De onde vêm suas ideias? Há um conjunto de hábitos que você cultiva para se manter criativo?
Não sei exatamente de onde vêm as ideias gerais, o coração de cada livro. Acho que é uma combinação do que eu ouço, leio, vejo, jogo e experimento – minha vida e as mídias que consumo. Os detalhes vou copiando dos outros: diálogos, subtramas, personagens… Existe algo não escrito no mundo? A maior parte do que fazemos é recombinar esses textos que já vivenciamos, fingir que é original e torcer para que ninguém descubra. Quando alguém me pega após cometido o crime o álibi é o de sempre: não é cópia, é referência.

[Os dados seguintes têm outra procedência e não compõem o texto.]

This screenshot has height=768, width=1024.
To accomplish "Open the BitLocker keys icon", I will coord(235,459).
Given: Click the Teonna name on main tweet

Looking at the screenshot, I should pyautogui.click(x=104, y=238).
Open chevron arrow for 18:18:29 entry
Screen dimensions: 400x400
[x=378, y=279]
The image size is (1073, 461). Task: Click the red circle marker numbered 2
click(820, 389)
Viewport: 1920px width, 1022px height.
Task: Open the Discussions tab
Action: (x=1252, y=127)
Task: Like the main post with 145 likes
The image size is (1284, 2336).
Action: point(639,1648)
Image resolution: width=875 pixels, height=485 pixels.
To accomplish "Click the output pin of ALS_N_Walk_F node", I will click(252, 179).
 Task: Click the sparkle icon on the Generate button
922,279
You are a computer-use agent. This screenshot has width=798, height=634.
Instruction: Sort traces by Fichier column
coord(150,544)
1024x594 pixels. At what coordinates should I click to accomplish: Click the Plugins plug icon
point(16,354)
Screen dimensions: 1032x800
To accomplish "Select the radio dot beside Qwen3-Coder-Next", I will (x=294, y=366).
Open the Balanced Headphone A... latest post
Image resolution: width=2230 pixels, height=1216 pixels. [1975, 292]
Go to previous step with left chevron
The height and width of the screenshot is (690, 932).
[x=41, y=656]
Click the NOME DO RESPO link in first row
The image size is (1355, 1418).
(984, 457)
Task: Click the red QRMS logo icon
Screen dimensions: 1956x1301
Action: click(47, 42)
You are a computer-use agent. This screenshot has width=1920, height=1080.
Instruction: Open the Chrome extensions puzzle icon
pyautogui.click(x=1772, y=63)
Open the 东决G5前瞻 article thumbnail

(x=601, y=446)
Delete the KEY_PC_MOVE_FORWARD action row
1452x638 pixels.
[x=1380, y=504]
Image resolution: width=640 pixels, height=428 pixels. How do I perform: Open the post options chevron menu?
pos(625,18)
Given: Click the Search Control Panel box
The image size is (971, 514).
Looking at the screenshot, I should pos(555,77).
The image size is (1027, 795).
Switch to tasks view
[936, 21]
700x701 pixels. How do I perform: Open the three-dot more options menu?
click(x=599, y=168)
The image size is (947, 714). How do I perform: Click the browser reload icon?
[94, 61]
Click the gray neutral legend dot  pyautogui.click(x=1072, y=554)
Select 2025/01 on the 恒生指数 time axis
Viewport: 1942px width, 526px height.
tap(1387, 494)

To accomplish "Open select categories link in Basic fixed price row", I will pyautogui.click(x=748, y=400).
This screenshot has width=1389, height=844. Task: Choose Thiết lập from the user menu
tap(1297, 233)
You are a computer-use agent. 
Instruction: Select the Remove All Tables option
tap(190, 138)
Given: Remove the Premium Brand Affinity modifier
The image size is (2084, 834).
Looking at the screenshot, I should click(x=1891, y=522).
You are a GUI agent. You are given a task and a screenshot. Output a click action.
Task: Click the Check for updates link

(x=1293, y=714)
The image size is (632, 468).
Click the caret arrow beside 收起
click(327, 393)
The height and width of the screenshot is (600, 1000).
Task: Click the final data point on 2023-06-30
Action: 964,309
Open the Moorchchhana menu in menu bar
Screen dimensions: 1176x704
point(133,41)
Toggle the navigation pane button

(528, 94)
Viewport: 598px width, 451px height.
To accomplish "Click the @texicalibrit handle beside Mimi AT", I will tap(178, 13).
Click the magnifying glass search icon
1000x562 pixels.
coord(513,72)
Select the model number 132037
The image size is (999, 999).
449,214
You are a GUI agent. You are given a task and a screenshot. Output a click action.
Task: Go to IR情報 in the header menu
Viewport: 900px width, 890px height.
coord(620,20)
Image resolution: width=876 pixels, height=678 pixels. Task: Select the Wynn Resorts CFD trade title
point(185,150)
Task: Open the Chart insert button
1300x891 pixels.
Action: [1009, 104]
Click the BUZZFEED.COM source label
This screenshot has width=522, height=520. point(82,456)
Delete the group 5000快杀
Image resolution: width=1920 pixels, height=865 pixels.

Não sofro dessa ansiedade criativa em relação à literatura; se não conseguir escrever eu apenas não escrevo, é a vantagem de não precisar disso para viver. Meu trabalho do “mundo real” também envolve criatividade e é bem mais frustrante: design e propaganda.
O que você acha que mudou no seu processo de escrita ao longo dos anos? O que você diria a si mesmo se pudesse voltar à escrita de seus primeiros textos?
Eu não paro muito para refletir sobre o que ou como eu escrevo, somente em momentos como este, esta entrevista. Algo mudou, tenho certeza, mas é como mofo na parede do quarto: você não percebe a mancha crescendo se a vê todos os dias. É inegável que, ao ler um livro um tempo depois de publicado, tenho milhares de ideias para melhorar aquilo – mas tudo pode ser melhorado. Então acaba não sendo muito sobre o processo ou o estilo, mas sobre cada texto em particular. E o conselho: eu não tenho nada para me dizer, disseram pra mim! Quando lancei meu primeiro livro, “M, Os Contos Gorgônicos”, Pablo Capistrano, um grande autor e filósofo potiguar (leiam “Pequenas Catástrofes”) fez a orelha da obra e entregou o ouro em uma conversa: “O importante, Jaime, é continuar publicando, produzindo. Deixa o resto pra lá”. Com ou sem leitores eu vou continuar lançando um livro de vez em quando, um conto, uma novela.
Que projeto você gostaria de fazer, mas ainda não começou? Que livro você gostaria de ler e ele ainda não existe?
Não é um projeto, mas um desejo: gostaria de escrever um livro para ganhar todo o dinheiro do mundo, resolver todas as minhas questões financeiras em definitivo. Virar filme, série, camiseta, lancheira, chiclete, action figures e embalagem de preservativo para viver de royalties para sempre. O livro eu gostaria de ler, sinceramente, não sei qual é: os melhores são os que nos surpreendem, que a gente nem sabia que precisava.